Votre planificateur financier pour vous accompagner dans le processus.
Puisque comme chef d’entreprise votre principal rôle n’est pas de devenir un expert dans toutes les matières, collaborer avec un planificateur financier vous permettra de faire une réflexion préalable à la rédaction de votre convention ou à sa mise à jour.
Il est beaucoup plus simple de d’abord établir les volontés et objectifs de chacun des actionnaires, de détailler les particularités de l’entreprise et son futur potentiel. Le tout, pour ensuite confier à un conseiller juridique la préparation de la convention avec un mandat clair.
Je précise que nous ne remplaçons pas l’avis juridique. Nous accompagnons les entrepreneurs dans l’étape préliminaire en augmentant leur niveau de connaissances sur la convention unanime des actionnaires, puis en voyant avec eux les impacts financiers de différentes situations. Ils font ainsi des choix éclairés.
Discussions préparatoires à une convention adaptée.
Voici quelques exemples de discussion à prévoir avec votre planificateur financier lors des rencontres préparatoires à la révision ou à la signature d’une première convention.
- Seriez-vous éventuellement ouverts à accueillir un nouvel actionnaire? Cette question est cruciale, car les pourcentages détenus par les deux actionnaires changeront et modifieront la balance du pouvoir.
- Quelles décisions pouvez-vous prendre seul à titre d’administrateur de la compagnie, et quelles sont celles qui doivent être prises par le conseil d’administration?
- Quelles sont vos tâches respectives dans l’entreprise?
D’un point de vue financier, mon rôle en tant que planificatrice financière est aussi d’expliquer certaines situations qui pourraient mettre en péril la santé financière de l’entreprise. La convention doit tenir compte du flux de trésorerie et de l’étape où en est rendue l’entreprise.
- Pendant combien de temps allez-vous vous verser un salaire en cas d’incapacité des actionnaires de générer du revenu à la suite d’un accident ou d’une maladie? Après combien de temps rachetez-vous ses parts?
- En cas de décès, comment allez-vous financer le rachat des actions décrit dans la convention pour « sortir » rapidement la succession de l’entreprise?
- En cas de vente du vivant, comment se financera la vente des actions? A-t-on prévu une balance de vente? Etc.
- Quelle méthode retenez-vous pour évaluer les actions?
- Quelles seront les pénalités si la clause de non-sollicitation ou la clause de non-concurrence n’est pas respectée?
Et ainsi de suite. Bien entendu, il y a beaucoup à penser.

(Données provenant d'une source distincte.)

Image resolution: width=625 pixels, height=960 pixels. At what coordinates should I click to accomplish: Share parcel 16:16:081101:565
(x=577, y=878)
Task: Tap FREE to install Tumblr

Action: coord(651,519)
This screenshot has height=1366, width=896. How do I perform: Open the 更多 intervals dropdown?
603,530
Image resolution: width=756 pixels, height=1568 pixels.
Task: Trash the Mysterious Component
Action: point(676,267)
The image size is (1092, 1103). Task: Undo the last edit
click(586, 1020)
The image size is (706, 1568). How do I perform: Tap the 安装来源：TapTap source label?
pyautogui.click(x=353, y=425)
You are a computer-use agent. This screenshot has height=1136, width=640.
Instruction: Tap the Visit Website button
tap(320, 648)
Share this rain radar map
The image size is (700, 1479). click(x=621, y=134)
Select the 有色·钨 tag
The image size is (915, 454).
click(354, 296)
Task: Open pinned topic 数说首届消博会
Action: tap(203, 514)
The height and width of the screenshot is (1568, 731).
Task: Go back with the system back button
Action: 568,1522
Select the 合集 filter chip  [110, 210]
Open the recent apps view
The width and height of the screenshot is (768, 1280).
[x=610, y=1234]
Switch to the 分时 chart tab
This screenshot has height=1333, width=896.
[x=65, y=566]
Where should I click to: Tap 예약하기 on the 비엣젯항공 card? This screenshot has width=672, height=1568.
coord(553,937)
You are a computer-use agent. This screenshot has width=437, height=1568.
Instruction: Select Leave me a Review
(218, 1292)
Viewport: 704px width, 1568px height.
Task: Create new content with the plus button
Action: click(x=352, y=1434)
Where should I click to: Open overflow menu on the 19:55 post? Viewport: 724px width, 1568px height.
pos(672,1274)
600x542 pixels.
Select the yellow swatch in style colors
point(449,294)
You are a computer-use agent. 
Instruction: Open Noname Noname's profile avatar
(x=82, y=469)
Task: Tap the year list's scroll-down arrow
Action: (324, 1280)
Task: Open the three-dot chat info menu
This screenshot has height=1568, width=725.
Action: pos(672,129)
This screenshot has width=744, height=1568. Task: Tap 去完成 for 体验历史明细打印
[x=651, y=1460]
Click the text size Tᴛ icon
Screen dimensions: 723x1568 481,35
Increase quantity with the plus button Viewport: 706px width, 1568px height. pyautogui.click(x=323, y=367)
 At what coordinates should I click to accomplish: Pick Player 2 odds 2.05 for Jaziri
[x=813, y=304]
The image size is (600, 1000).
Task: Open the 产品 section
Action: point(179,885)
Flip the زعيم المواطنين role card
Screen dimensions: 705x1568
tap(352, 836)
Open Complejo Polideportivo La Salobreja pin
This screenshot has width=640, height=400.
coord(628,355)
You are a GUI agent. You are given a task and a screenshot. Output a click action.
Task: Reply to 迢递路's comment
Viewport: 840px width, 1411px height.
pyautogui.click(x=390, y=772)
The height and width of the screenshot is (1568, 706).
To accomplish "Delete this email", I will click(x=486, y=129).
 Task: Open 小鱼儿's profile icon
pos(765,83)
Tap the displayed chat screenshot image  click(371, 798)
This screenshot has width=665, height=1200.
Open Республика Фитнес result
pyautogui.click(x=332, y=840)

Voilà pourquoi bien vous entourer vous sera non seulement bénéfique, mais vous évitera bien du stress et des mauvaises surprises.
En conclusion
Si vous avez signé votre convention il y a un bon moment, je rêverais d’en faire la lecture avec vous et de vous inviter à répondre à un petit quiz pour savoir si vous la comprenez bien. 😊
Je dis souvent que je suis une forme de traductrice, autant pour tout ce qui concerne les relevés de placements que pour les documents légaux. Rien de mieux qu’une convention signée devant un bon conseiller juridique après des discussions financières et stratégiques élaborées avec votre planificateur financier. Vous aurez alors « pour le meilleur… et le meilleur! ».